Epidermolysis bullosa simplex is the most common form of inherited EB. Based on data collected by the National EB Registry, for example, it is estimated that the prevalence of EB simplex in the United States in 1990 was 4.60 per million.⁶ Assuming that this project was able to identify only 5% of all patients with EB simplex, this number translates to nearly 23,000 affected individuals within the United States.⁶ Similar incidence and prevalence rates have been reported in other geographic areas worldwide, suggesting that any therapy of benefit in this major type of EB would affect a sizable patient population.

It is quite unclear how tetracycline might affect blister formation in a disorder of keratin mutations, such as EB simplex, although its modulating action might be the result of an anti-inflammatory effect, as has been suggested in a host of other otherwise unrelated skin diseases that clearly benefit from its use. Of note, the Dowling-Meara subtype of EB simplex is characterized by the presence of inflammatory blisters. The findings reported in 2 patients with Dowling-Meara disease in this issue of the ARCHIVES are therefore very exciting for several reasons. First, tetracycline is among the most studied and prescribed drug in dermatological practice. Experience in millions of patients worldwide has demonstrated its remarkable safety and the very limited number of adverse effects that may occur following its administration. As such, tetracycline would certainly be among the safest of any drugs that might be systemically used in EB. Second, this drug is exceedingly inexpensive, making its use practical in virtually every patient in whom it is indicated. Third, rather than requiring tapering, its use can be discontinued immediately, should adverse effects occur. It is unknown whether long-term use of tetracycline at the dosage found to be beneficial in the 2 patients described in this issue of the ARCHIVES might be associated with a higher risk of adverse effects. Fourth, serial laboratory studies are not routinely required in otherwise healthy individuals who are treated continuously for many months with tetracycline, based on exhaustive data in patients with acne. Fifth, although tetracycline is not to be prescribed for children younger than 11 or 12 years, owing to the risk of permanent yellowing of teeth, or to pregnant women, owing to discoloration of primary teeth in the developing fetus, it does not cause major birth defects, making its use in women of child-bearing age far less problematic than the use of many other systemic agents.

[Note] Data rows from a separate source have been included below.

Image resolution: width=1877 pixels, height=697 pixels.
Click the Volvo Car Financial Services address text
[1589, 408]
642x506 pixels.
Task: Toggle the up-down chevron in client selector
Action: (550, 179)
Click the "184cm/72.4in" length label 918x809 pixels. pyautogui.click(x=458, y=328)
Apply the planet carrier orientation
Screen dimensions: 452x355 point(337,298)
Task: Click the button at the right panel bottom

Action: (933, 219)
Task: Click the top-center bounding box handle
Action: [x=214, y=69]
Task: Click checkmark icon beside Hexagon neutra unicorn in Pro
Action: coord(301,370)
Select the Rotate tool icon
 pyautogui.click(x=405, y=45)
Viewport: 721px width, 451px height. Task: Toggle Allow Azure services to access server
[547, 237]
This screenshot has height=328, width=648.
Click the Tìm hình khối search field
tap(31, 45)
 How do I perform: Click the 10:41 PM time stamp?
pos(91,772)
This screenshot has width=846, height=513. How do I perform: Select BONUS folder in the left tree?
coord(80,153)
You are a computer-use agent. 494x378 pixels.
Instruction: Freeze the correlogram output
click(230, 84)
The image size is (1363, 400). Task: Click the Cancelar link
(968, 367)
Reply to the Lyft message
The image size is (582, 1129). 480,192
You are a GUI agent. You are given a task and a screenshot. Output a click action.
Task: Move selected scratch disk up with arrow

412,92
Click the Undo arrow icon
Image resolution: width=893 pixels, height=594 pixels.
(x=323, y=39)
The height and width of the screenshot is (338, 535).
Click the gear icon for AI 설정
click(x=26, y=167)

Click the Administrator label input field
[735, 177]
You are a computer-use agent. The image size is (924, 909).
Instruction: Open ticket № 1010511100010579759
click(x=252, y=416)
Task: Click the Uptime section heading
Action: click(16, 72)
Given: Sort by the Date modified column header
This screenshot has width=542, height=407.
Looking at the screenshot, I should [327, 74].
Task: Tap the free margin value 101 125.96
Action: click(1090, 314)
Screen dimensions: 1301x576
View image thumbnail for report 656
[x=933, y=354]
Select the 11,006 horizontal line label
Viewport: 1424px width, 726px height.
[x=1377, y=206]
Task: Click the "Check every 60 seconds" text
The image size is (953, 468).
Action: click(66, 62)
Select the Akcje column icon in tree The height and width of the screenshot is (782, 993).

Unfortunately, observations on therapeutic responses made in case reports and small case series are not always borne out when larger, more controlled studies are performed. The multicenter phenytoin trial in recessive dystrophic EB is a good example of how divergent such findings can occasionally be. Similarly, findings observed within a single kindred, such as those reported in this month's issue of the ARCHIVES, may represent a response that, for unexplained reasons, cannot be generalized to others outside that particular family. Despite these caveats, the intriguing findings described by Malkinson et al²⁹ merit the performance of a large, randomized, placebo-controlled, double-blind study to test the validity of their observations. If, indeed, high-dosage tetracycline therapy has a long-term modulating effect on disease activity in EB, then this observation may result in the most important therapeutic intervention yet described in EB, translating into markedly enhanced quality of life at little or no risk of adverse effects from its long-term use.